Cybersecurity researchers are calling attention to a new campaign dubbed JS#SMUGGLER that has been observed leveraging compromised websites as a distribution vector for a remote access trojan named NetSupport RAT.
The attack chain, analyzed by Securonix, involves three main moving parts: An obfuscated JavaScript loader injected into a website, an HTML Application (HTA) that runs encrypted PowerShell stagers using “mshta.exe,” and a PowerShell payload that’s designed to download and execute the main malware.
“NetSupport RAT enables full attacker control over the victim host, including remote desktop access, file operations, command execution, data theft, and proxy capabilities,” researchers Akshay Gaikwad, Shikha Sangwan, and Aaron Beardslee said.
There is little evidence at this stage to tie the campaign to any known threat group or country. The activity has been found to target enterprise users through compromised websites, indicative of a broad-strokes effort.
The cybersecurity company described it as a multi-stage web-based malware operation that employs hidden iframes, obfuscated loaders, and layered script execution for malware deployment and remote control.

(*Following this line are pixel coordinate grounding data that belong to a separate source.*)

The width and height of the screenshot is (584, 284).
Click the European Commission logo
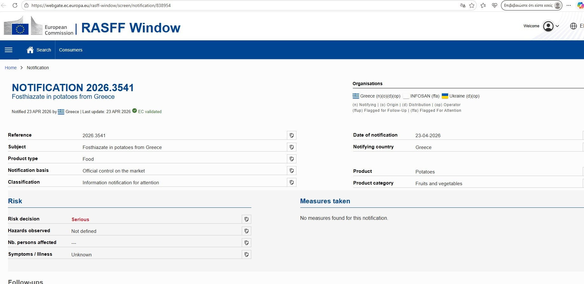[x=38, y=27]
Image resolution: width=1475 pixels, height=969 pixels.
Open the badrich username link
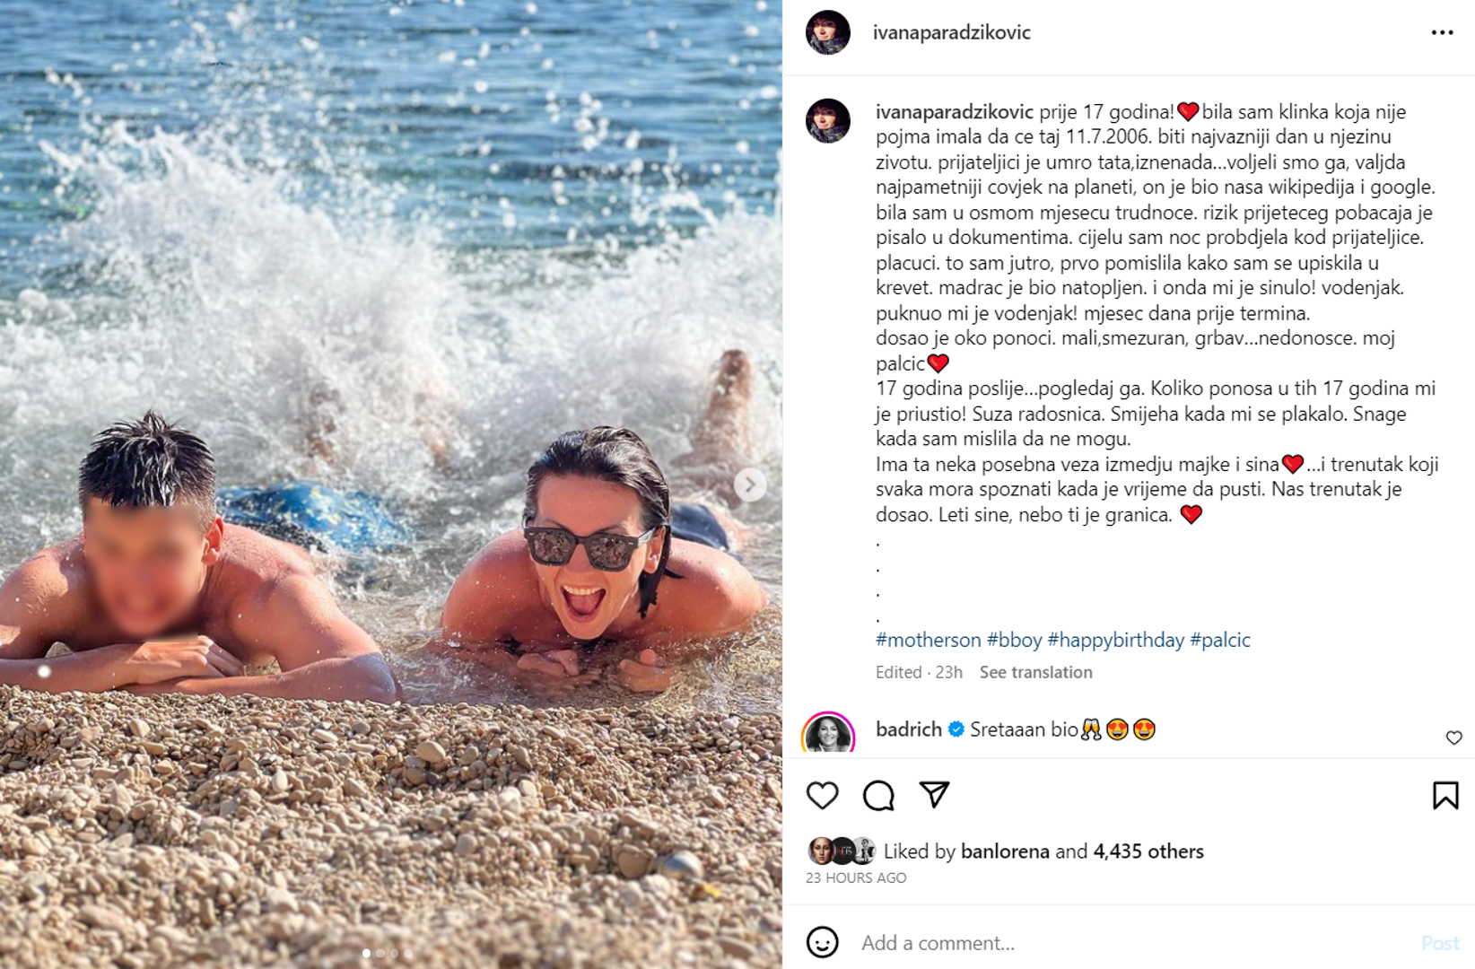tap(908, 729)
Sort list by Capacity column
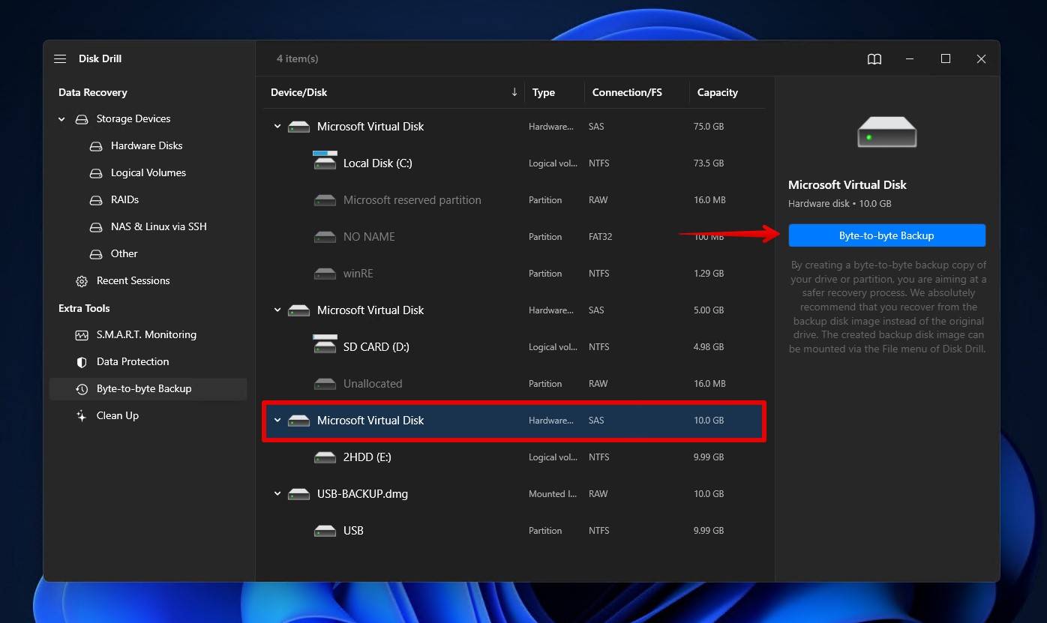The height and width of the screenshot is (623, 1047). click(717, 92)
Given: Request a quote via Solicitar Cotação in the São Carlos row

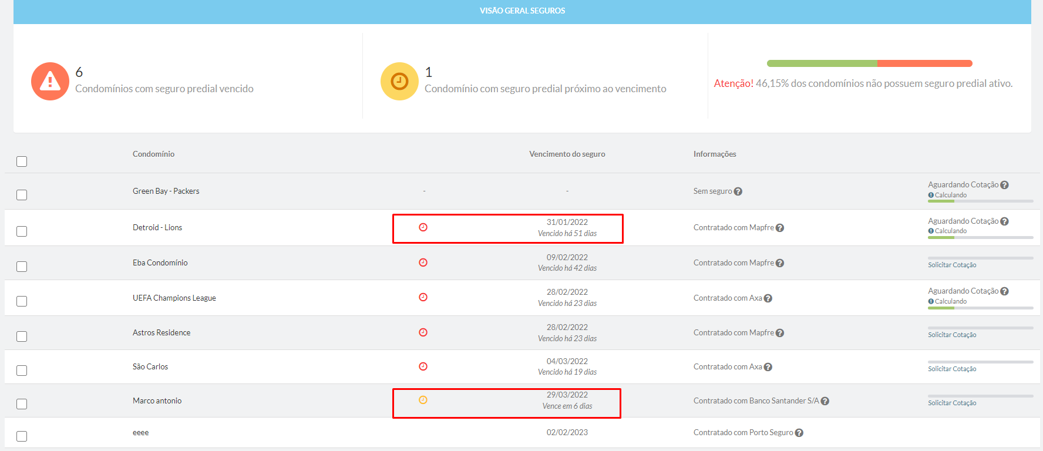Looking at the screenshot, I should 952,369.
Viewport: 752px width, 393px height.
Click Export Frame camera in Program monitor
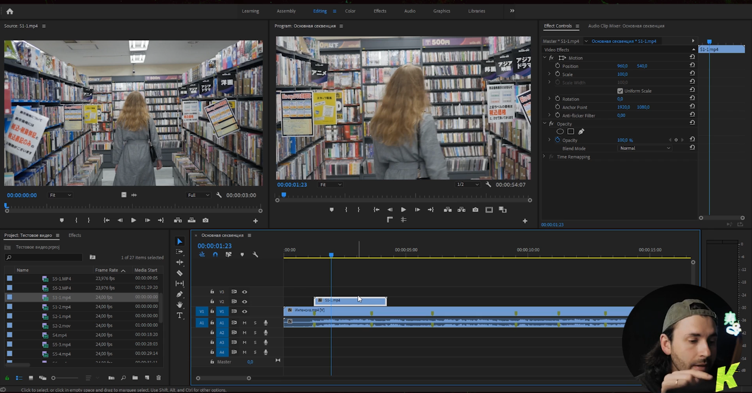click(x=475, y=210)
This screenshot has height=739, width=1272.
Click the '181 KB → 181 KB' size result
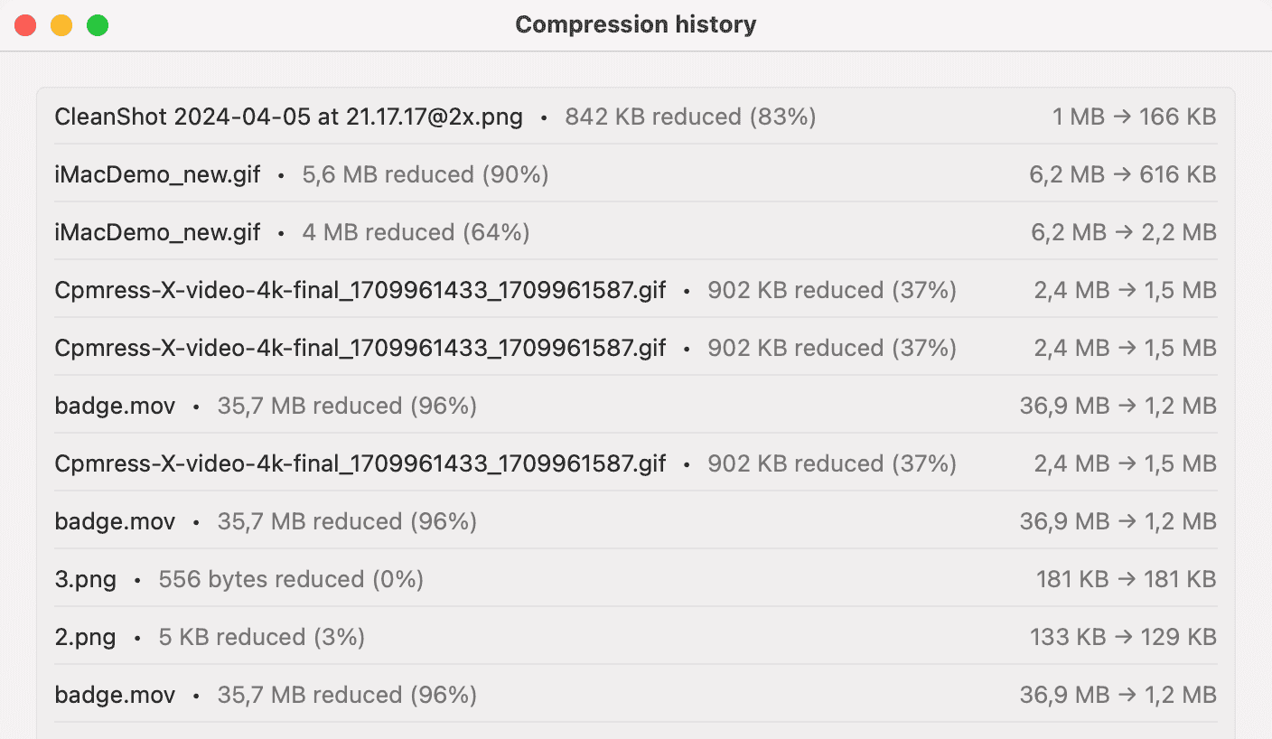(1126, 579)
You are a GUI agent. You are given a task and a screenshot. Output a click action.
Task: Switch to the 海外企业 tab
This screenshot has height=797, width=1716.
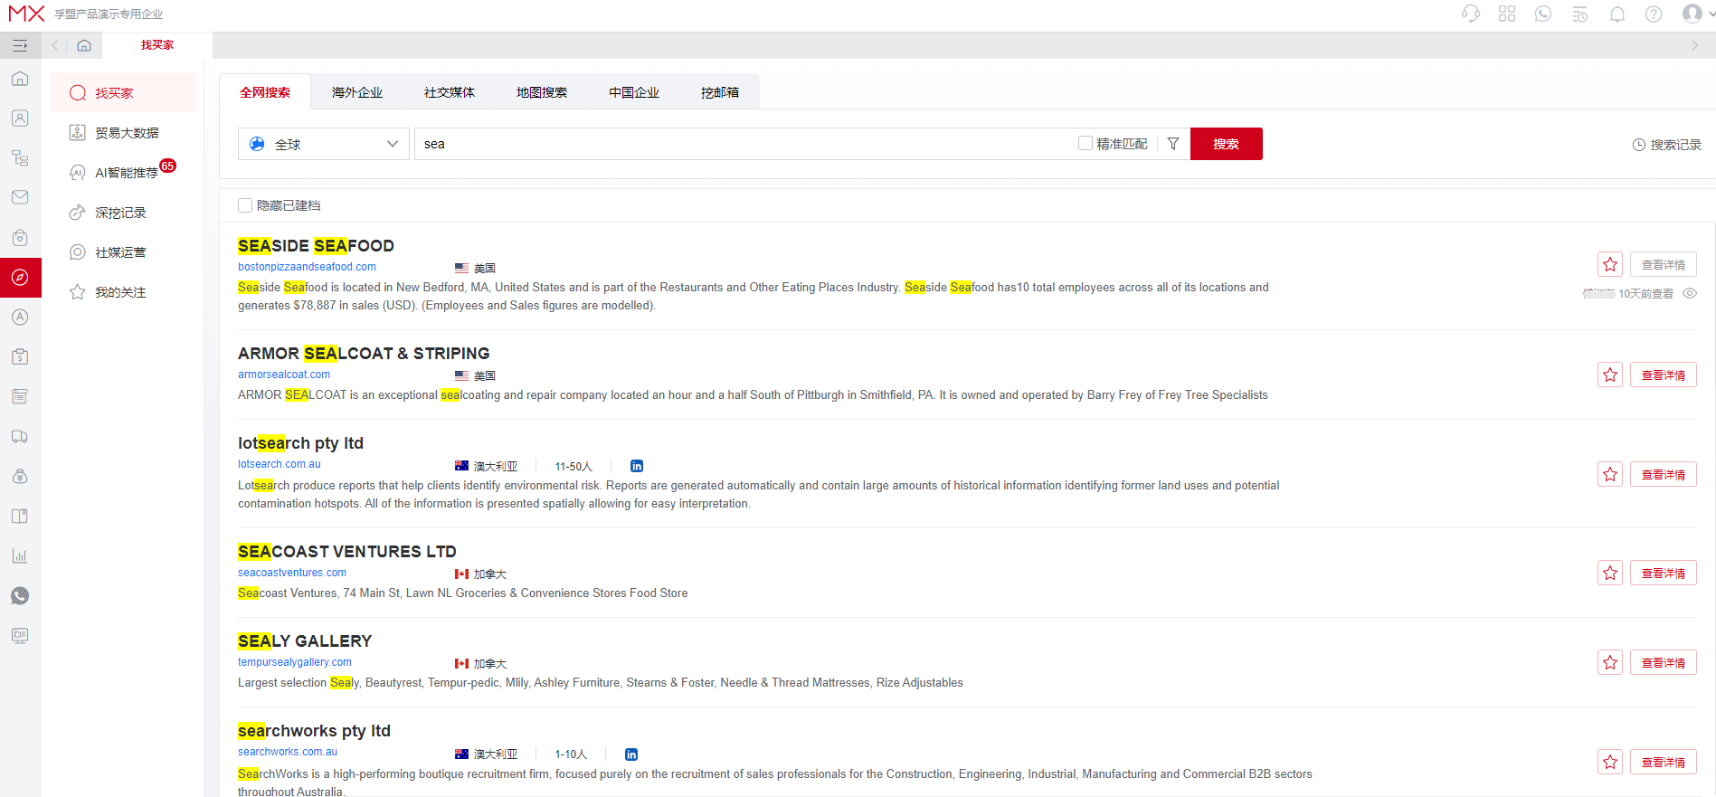(x=357, y=92)
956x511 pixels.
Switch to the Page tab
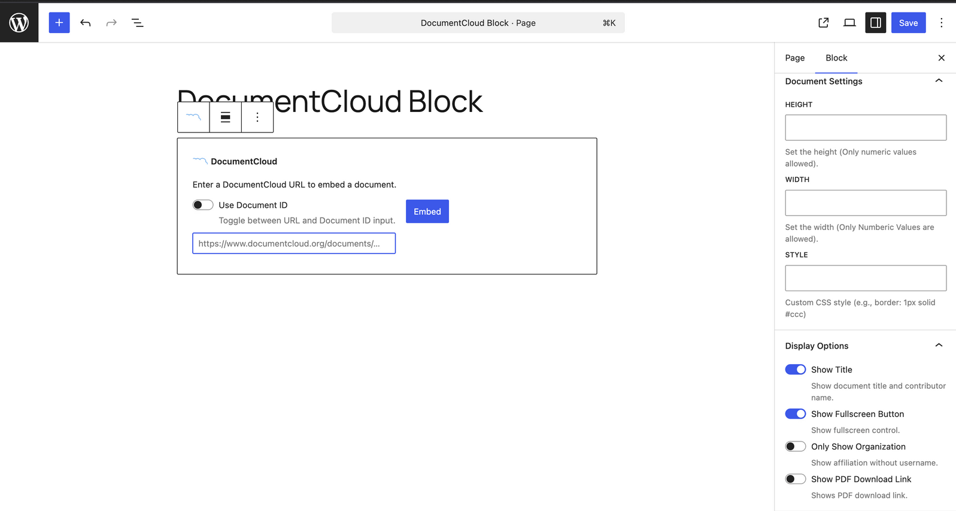(x=794, y=58)
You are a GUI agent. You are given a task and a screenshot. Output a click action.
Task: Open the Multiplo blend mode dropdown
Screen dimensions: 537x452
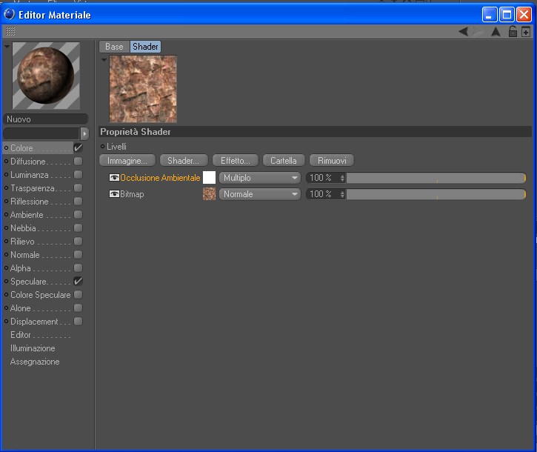pos(259,178)

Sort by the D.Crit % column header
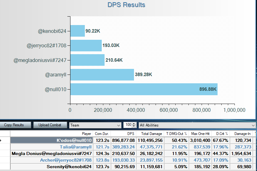coord(222,134)
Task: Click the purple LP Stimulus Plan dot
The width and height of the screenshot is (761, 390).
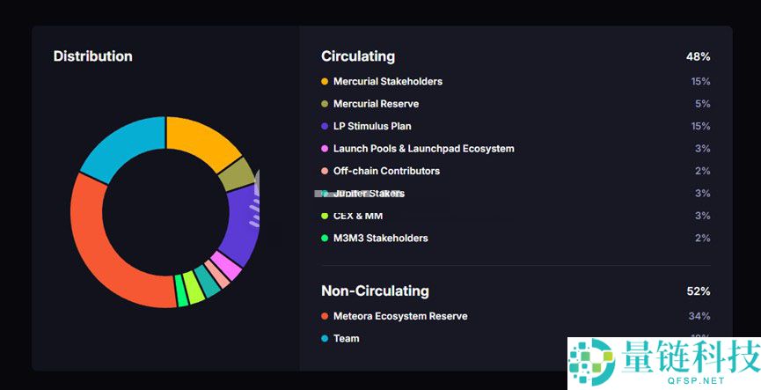Action: pos(325,127)
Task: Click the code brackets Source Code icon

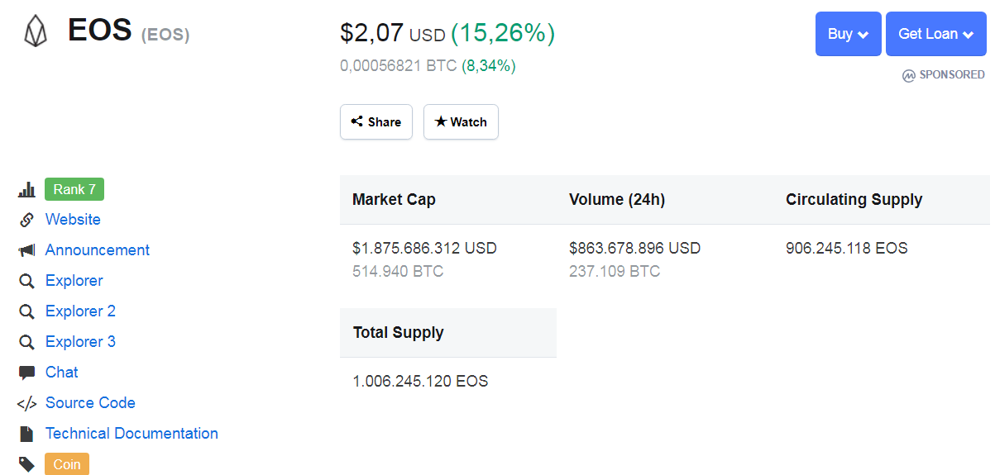Action: point(26,403)
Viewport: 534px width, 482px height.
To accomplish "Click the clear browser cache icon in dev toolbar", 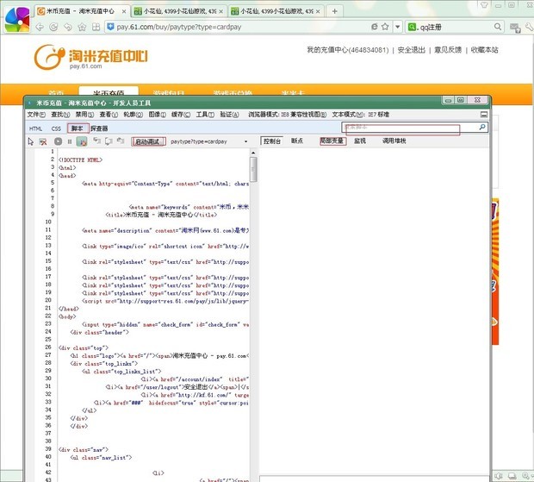I will (43, 141).

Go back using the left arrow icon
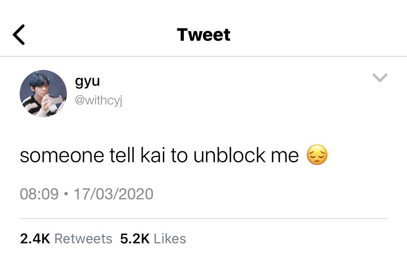click(x=19, y=35)

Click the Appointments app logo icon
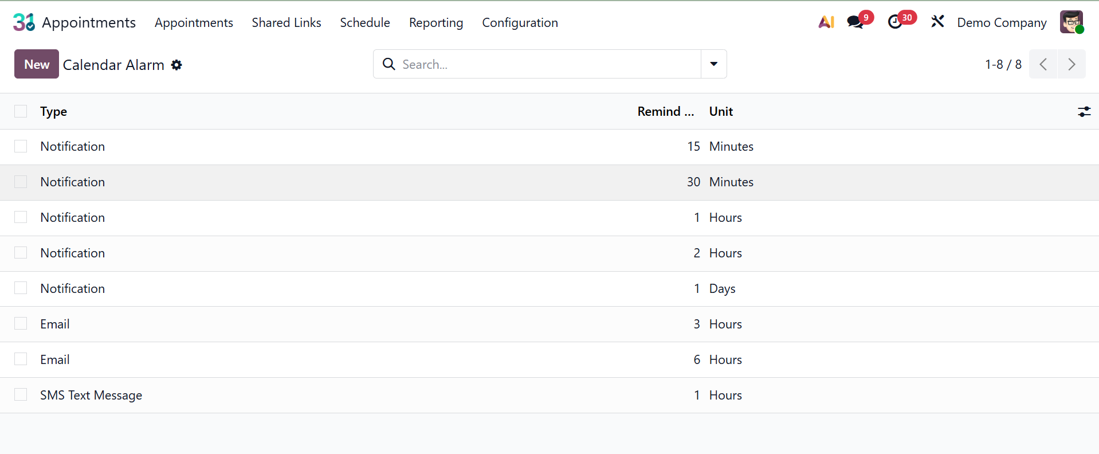24,22
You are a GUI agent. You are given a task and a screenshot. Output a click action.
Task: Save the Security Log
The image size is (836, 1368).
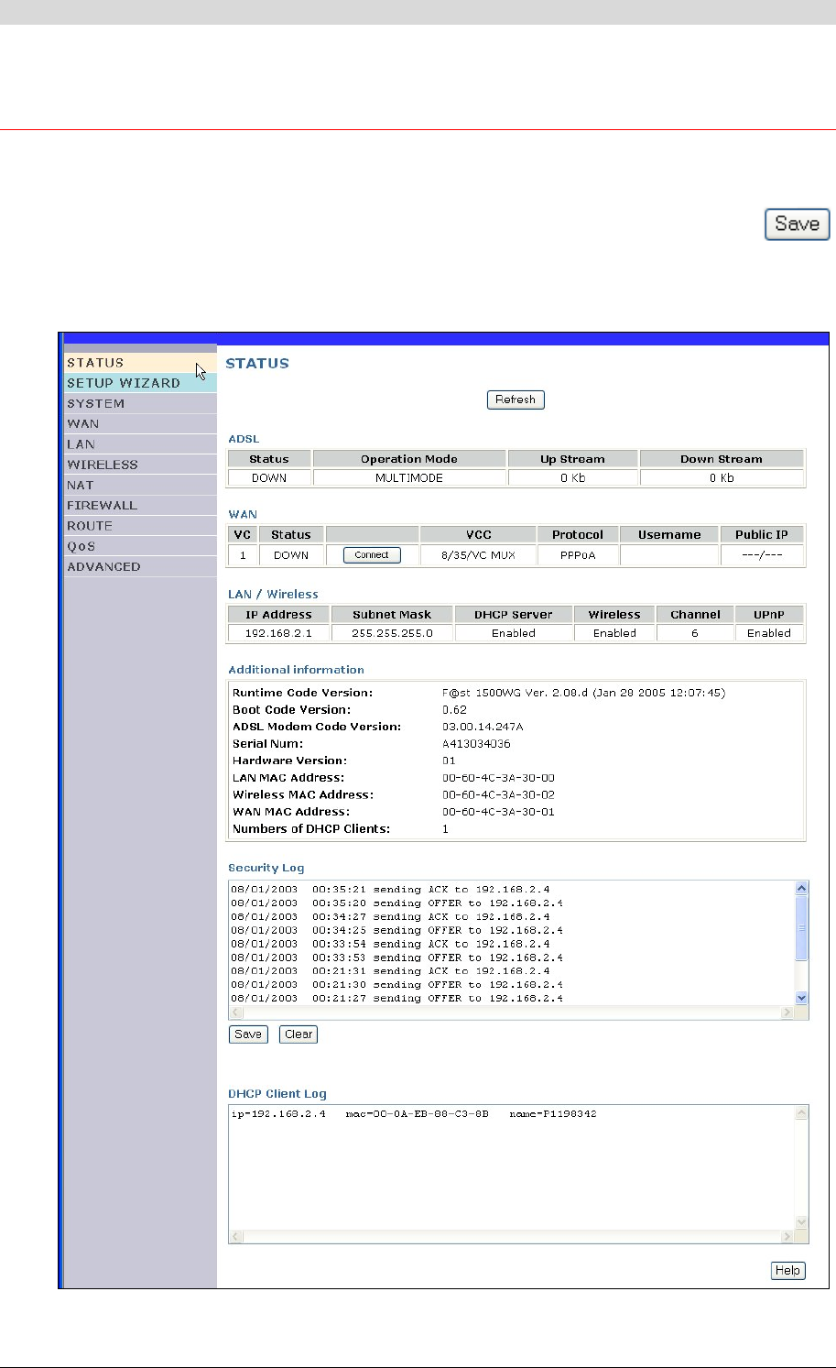(x=248, y=1034)
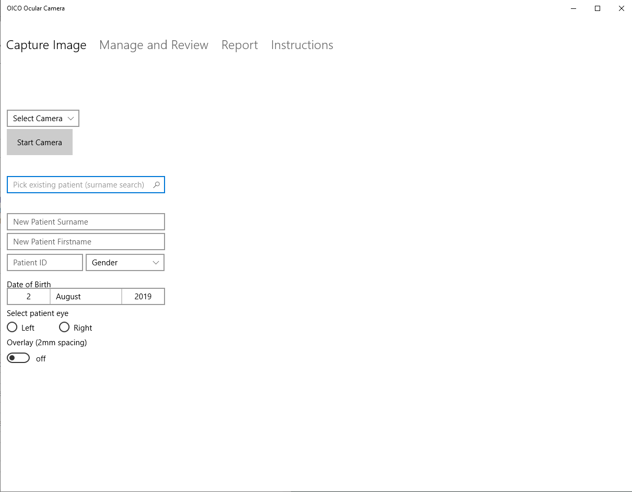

In these attacks, silent redirects embedded into the infected websites act as a conduit for a heavily scrambled JavaScript loader (“phone.js”) retrieved from an external domain, which then profiles the device to determine whether to serve a full-screen iframe (when visiting from a mobile phone) or load another remote second-stage script (when visiting from a desktop).
The invisible iframe is designed to direct the victim to a malicious URL. The JavaScript loader incorporates a tracking mechanism to ensure that the malicious logic is fired only once and during the first visit, thereby minimizing the chances of detection.
“This device-aware branching enables attackers to tailor the infection path, hide malicious activity from certain environments, and maximize their success rate by delivering platform-appropriate payloads while avoiding unnecessary exposure,” the researchers said.
The remote script downloaded in the first stage of the attack lays the foundation by constructing at runtime a URL from which an HTA payload is downloaded and executed using “mshta.exe.” The HTA payload is another loader for a temporary PowerShell stager, which is written to disk, decrypted, and executed directly in memory to evade detection.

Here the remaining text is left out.